_Tugas:_
Lanjutkan teks tentang pengertian jarimah di bawah ini, dimulai tepat setelah kalimat terakhirnya.

Pengertian jarimah sebagaimana dikemukakan oleh Imam Al-Mawardi :
اَلْجَـرَائِـمُ مَخْـظُـوْرَاتٌ شَـرْعِـيَّـةٌ زَجَـرَ اللهُ تَـعَـالَى عَـنْـهَا بِـحَـدٍّ اَوْ تَـعْـزِيْـرٍ
Jarimah adalah perbuatan-perbuatan yang dilarang oleh syara’ yang diancam oleh Allah SWT dengan hukuman had dan ta’zir.
Dalam hal ini, seperti halnya jinayat. Kata jarimah pun mencakup perbuatan ataupun tidak berbuat, mengerjakan atau meninggalkan, aktif atau pasif. Oleh karena itu, perbuatan jarimah bukan saja mengerjakan perbuatan yang jelas-jelas dilarang oleh peraturan, tetapi juga dianggap sebagai jarimah kalau seseorang meninggalkan perbuatan yang menurut peraturan harus dikerjakan.
Abdul Qadir Audah menjelaskan masalah ini dengan mengatakan "مَـحْـظُـوْرَاتٌ" (larangan) seperti yang termaktub dalam definisi diatas, beliau mengatakan sebagai berikut :
اِمَّا اِتْـيَانُ فِـعْـلٍ مَـنْـهِـيٍّ عَـنْهُ  اَوْ تَـرْكِ فِـعْـلٍ مَـأْمُـوْرٍ بِهِ
Yang dimaksud mahdhurat (larangan) : melakukan suatu perbuatan yang dilarang atau meninggalkan suatu perbuatan yang diperintah.

_Data yang Diberikan:_
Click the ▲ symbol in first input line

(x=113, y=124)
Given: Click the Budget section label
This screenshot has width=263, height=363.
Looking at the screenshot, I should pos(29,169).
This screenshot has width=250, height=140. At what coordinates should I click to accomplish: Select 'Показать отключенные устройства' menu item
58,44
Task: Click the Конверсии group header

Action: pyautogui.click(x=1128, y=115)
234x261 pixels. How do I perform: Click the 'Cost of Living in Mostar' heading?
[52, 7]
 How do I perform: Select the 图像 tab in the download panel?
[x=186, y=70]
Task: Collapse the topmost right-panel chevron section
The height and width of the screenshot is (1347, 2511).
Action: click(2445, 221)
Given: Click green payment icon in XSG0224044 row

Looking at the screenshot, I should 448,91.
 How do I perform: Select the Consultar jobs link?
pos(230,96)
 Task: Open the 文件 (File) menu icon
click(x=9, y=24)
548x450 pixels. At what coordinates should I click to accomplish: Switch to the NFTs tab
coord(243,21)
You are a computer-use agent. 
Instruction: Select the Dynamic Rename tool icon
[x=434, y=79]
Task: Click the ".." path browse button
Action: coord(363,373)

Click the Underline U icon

_Jawaban:_
Dari penjelasan tersebut, dapat dipahami bahwa kata mahdhurat mengandung dua pengertian. Pertama: Dilarang berbuat, artinya dilarang melakukan perbuatan yang dilarang. Kedua: Larangan untuk tidak meninggalkan perbuatan yang diperintahkan atau hanya diam saja tanpa mengerjakan perbuatan yang telah diperintahkan[6].
Dalam suatu perbuatan baru bisa dianggap sebagai tindak pidana apabila unsur-unsurnya telah terpenuhi. Unsur-unsur ini ada yang umum dan ada yang khusus. Unsur umum berlaku untuk semua jarimah, sedangkan unsur khusus hanya berlaku untuk masing-masing jarimah dan berbeda antara jarimah yang satu dengan jarimah yang lain.
Abdul Qadir Audah mengemukakan bahwa unsur-unsur umum untuk jarimah ada tiga macam, yaitu :
a.       Unsur formal (اَلرُّكْنُ الشَّرْعِيُّ)
b.      Unsur Material (الرُّكْنُ الْمَادِيُّ)
c.       Unsur moral (الرُّكْنُ الأَدَبِيُّ)

3.      Persamaan dan Perbedaan Jinayat dengan Jarimah
Kedua istilah ini secara etimologis mempunyai arti dan arah yang sama. Walaupun demikian, kedua istilah itu berbeda dalam penerapannya.  pengertian antara jinayat dengan jarimah terkesan sukar dipisahkan, dalam pemakaian sehari-hari, namun keduanya dapat dibedakan. Jarimah, biasa dipakai sebagai perbuatan dosa, bentuk, macam, atau sifat dari perbuatan tersebut, misalnya, pencurian, pembunuhan, pemerkosaan, atau perbuatan yang berkaitan dengan politik dan sebagainya. Semua itu disebut dengan perbuatan jarimah, yang kemudian dirangkaikan dengan satuan atau sifat perbuatan tersebut. Maka dari itu, digunakan istilah jarimah pencurian, jarimah pembunuhan, jarimah pemerkosaan dan jarimah politik dan bukan menggunakan istilah jinayat pencurian, jinayat pembunuhan, jinayat pemerkosaan, dan jinayat politik.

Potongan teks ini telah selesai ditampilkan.